> [EXERCISE DETAILS]
Pictures must not appear in the copy. Restate exactly the lines below from the one with "How do I perform: Open Profile person icon?" through the one with "Move page 2", inclusive.

> [PROVIDED ENTRIES]

◇ ◇ ◇ ◇ ◇

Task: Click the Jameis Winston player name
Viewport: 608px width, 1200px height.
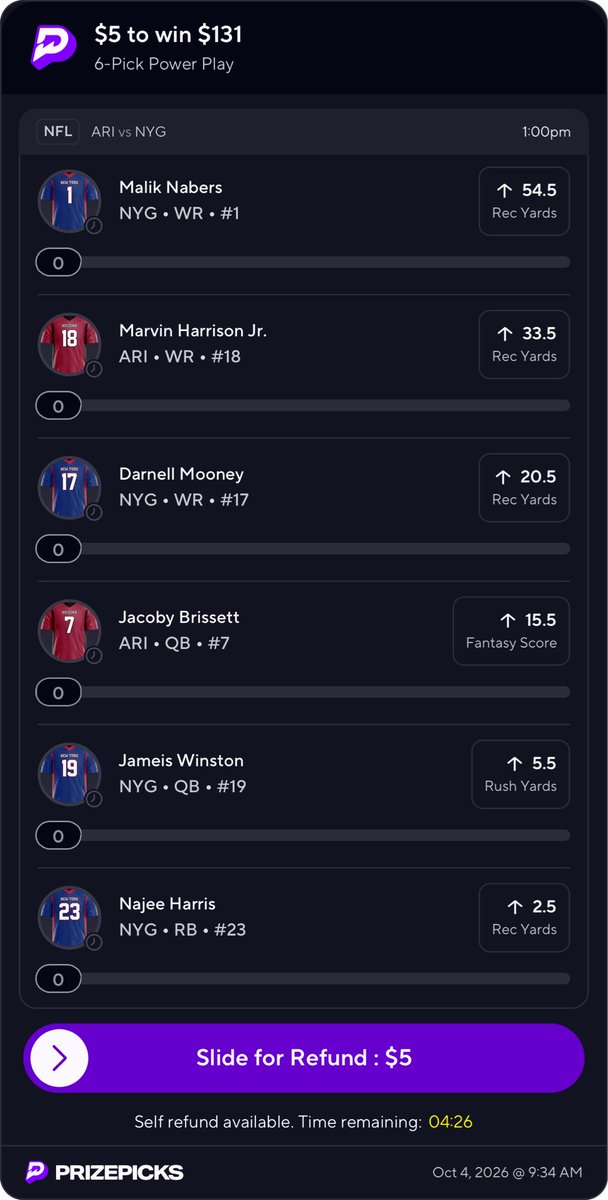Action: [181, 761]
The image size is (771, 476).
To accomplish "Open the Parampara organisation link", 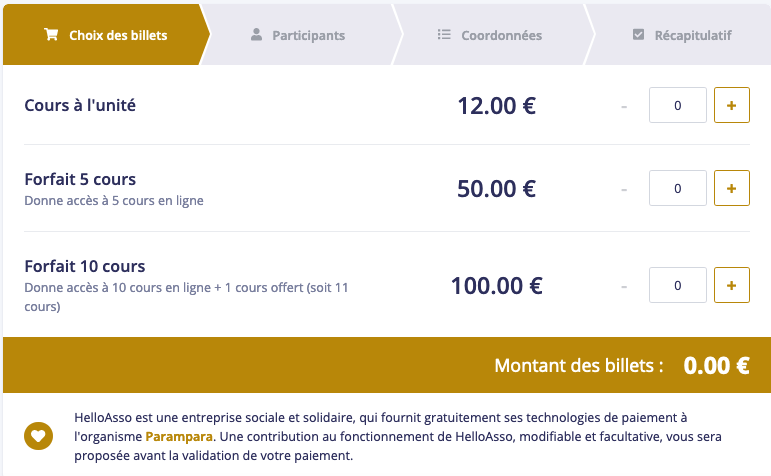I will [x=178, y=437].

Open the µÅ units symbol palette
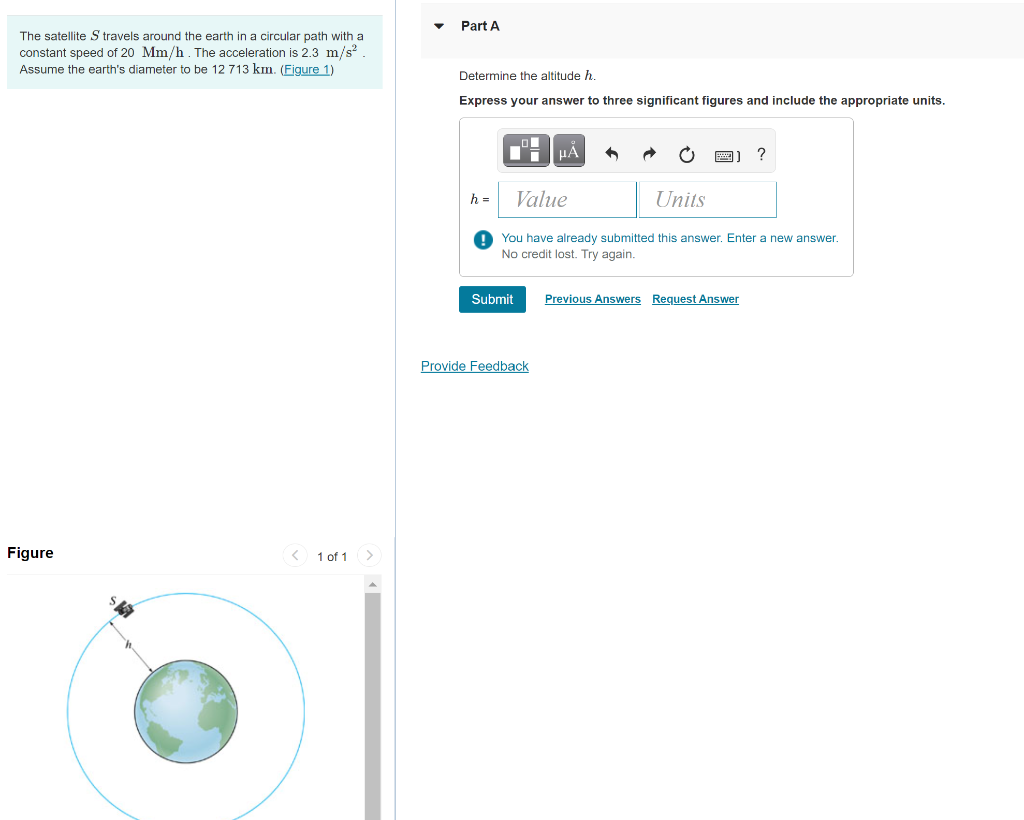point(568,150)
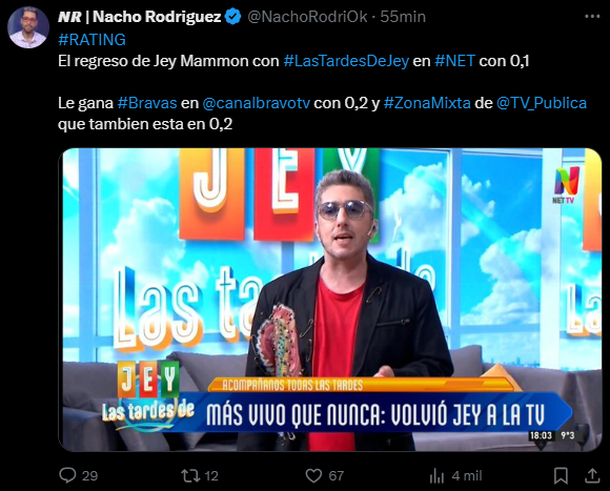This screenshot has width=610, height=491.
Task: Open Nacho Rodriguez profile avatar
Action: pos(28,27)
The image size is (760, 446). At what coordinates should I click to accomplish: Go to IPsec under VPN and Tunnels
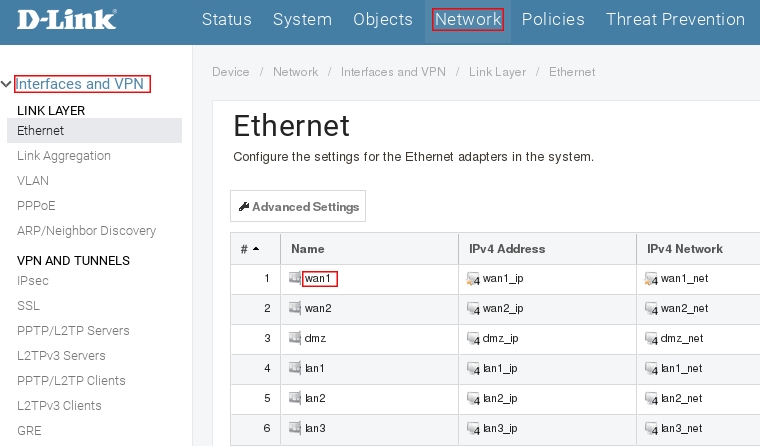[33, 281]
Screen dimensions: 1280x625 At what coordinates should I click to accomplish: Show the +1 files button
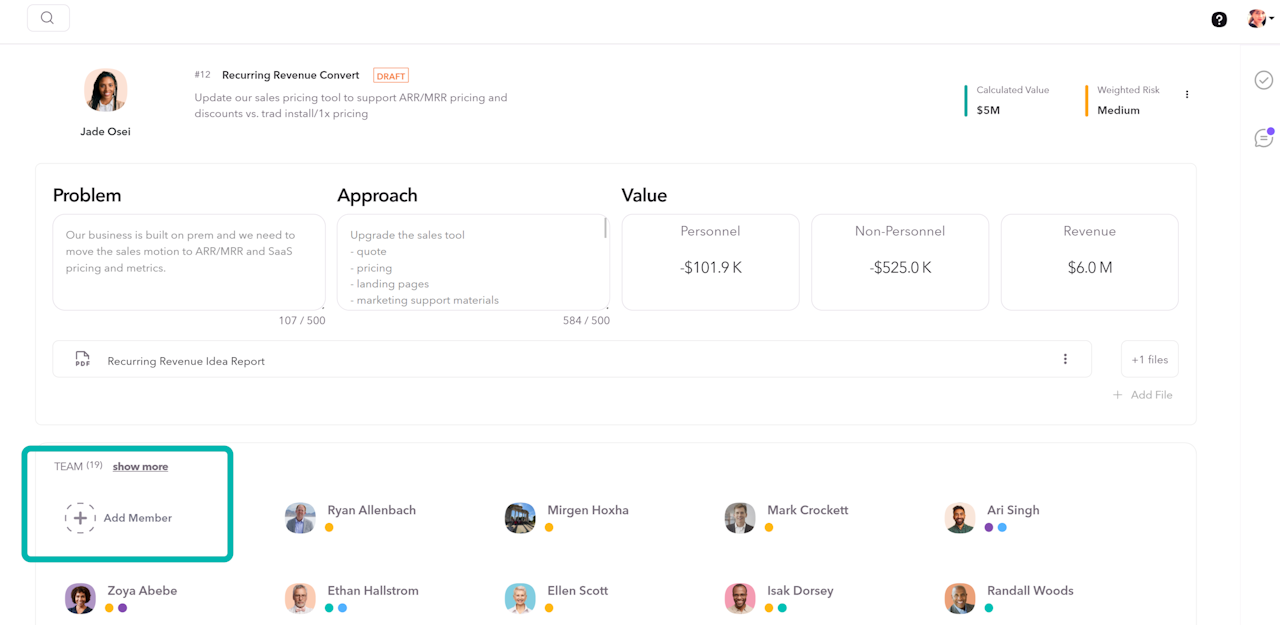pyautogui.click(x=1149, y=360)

◇ ◇ ◇ ◇ ◇

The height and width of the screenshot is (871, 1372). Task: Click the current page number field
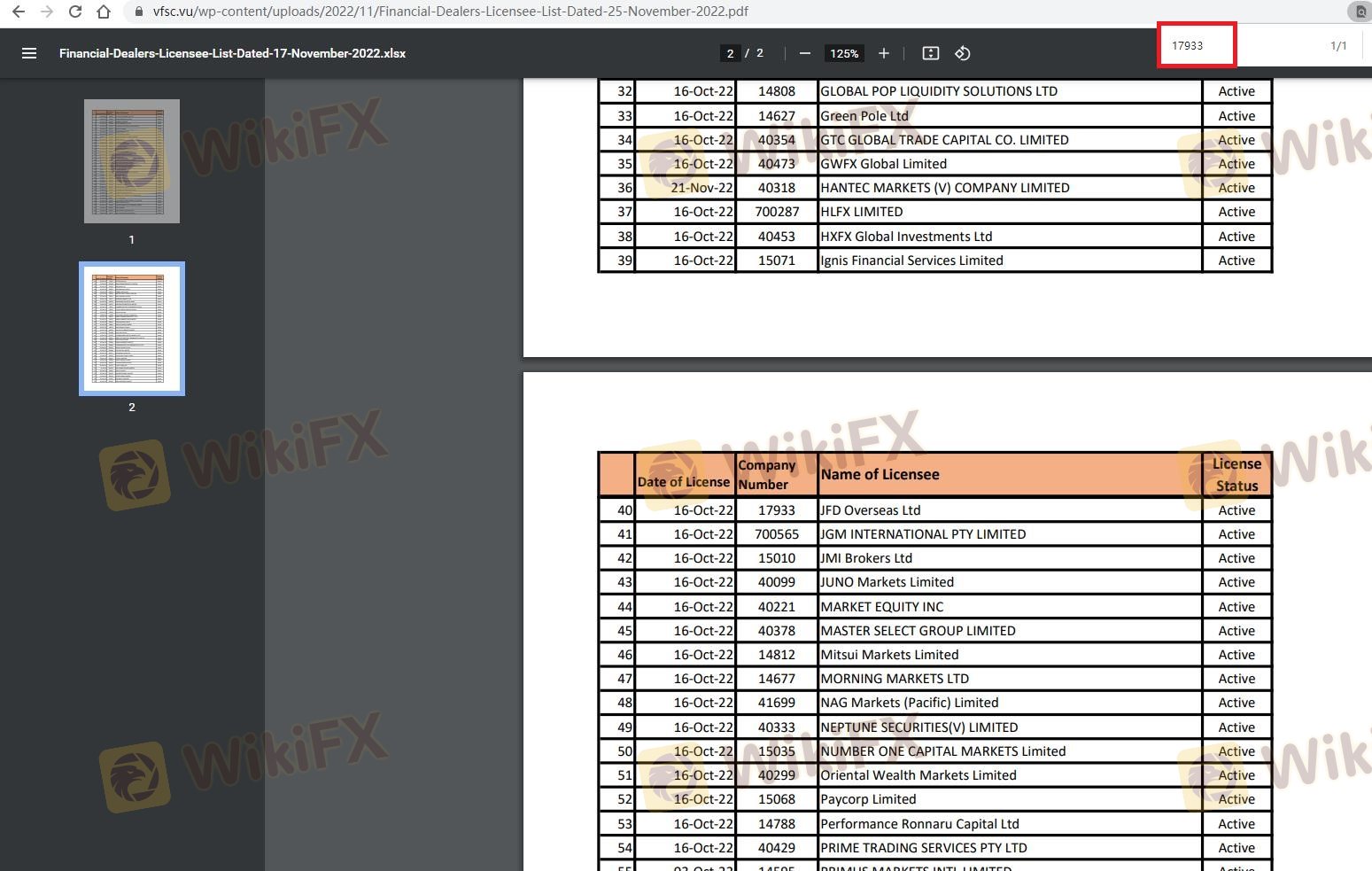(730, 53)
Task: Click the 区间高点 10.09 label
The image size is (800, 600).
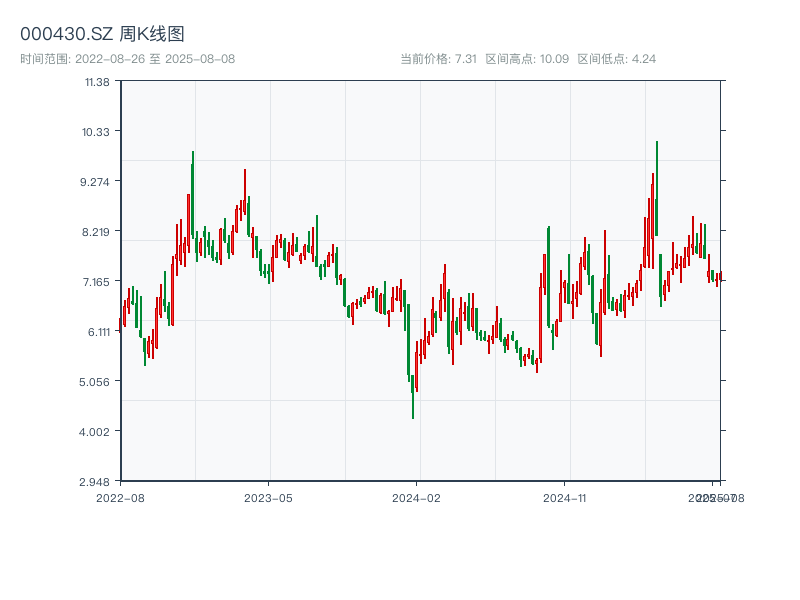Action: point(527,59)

◇ ◇ ◇ ◇ ◇

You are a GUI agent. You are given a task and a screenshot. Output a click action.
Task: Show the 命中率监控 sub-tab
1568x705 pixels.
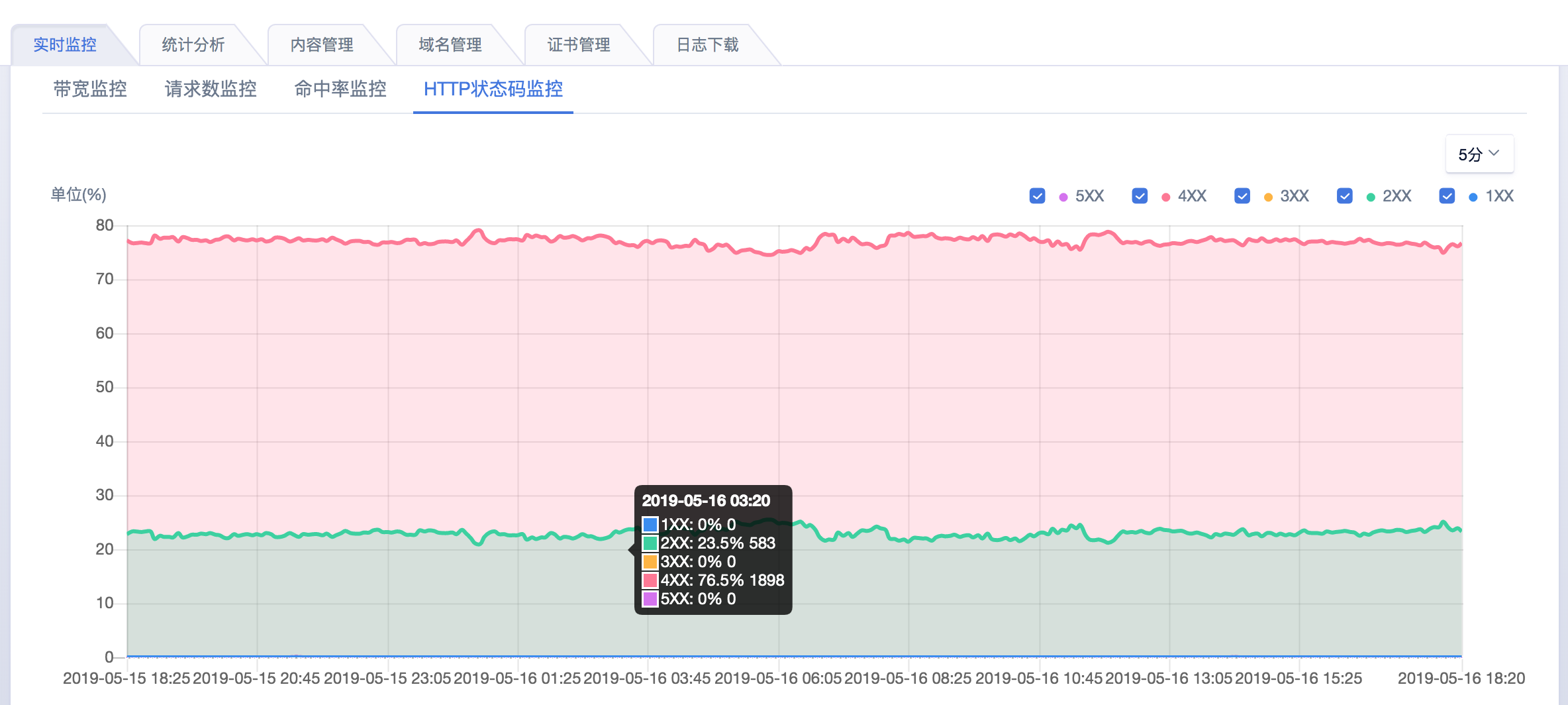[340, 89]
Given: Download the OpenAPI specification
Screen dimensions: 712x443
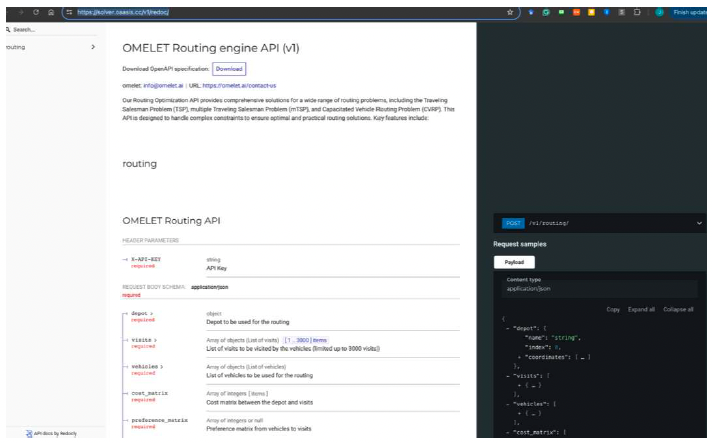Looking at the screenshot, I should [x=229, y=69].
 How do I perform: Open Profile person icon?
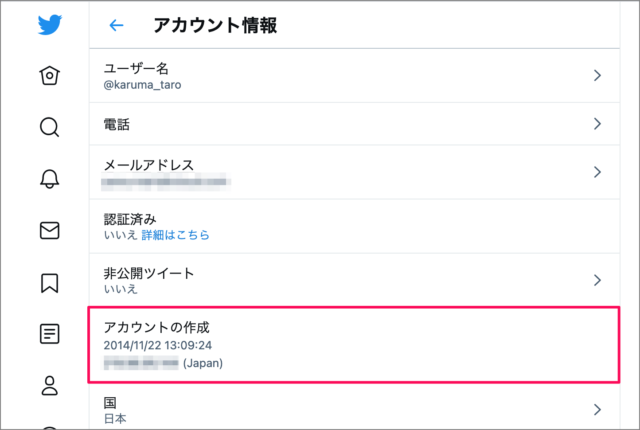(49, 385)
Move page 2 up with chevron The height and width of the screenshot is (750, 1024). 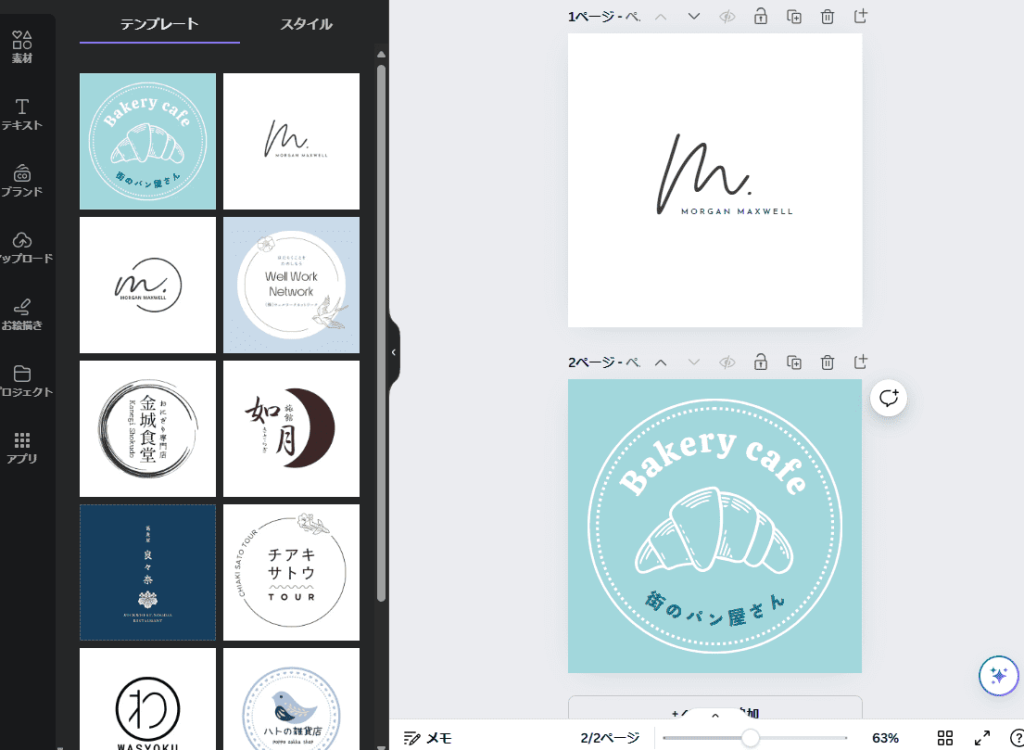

◇ ◇ ◇ ◇ ◇

> [TASK RESPONSE]
 How do I perform: Open Profile person icon?
(49, 385)
Move page 2 up with chevron The height and width of the screenshot is (750, 1024). 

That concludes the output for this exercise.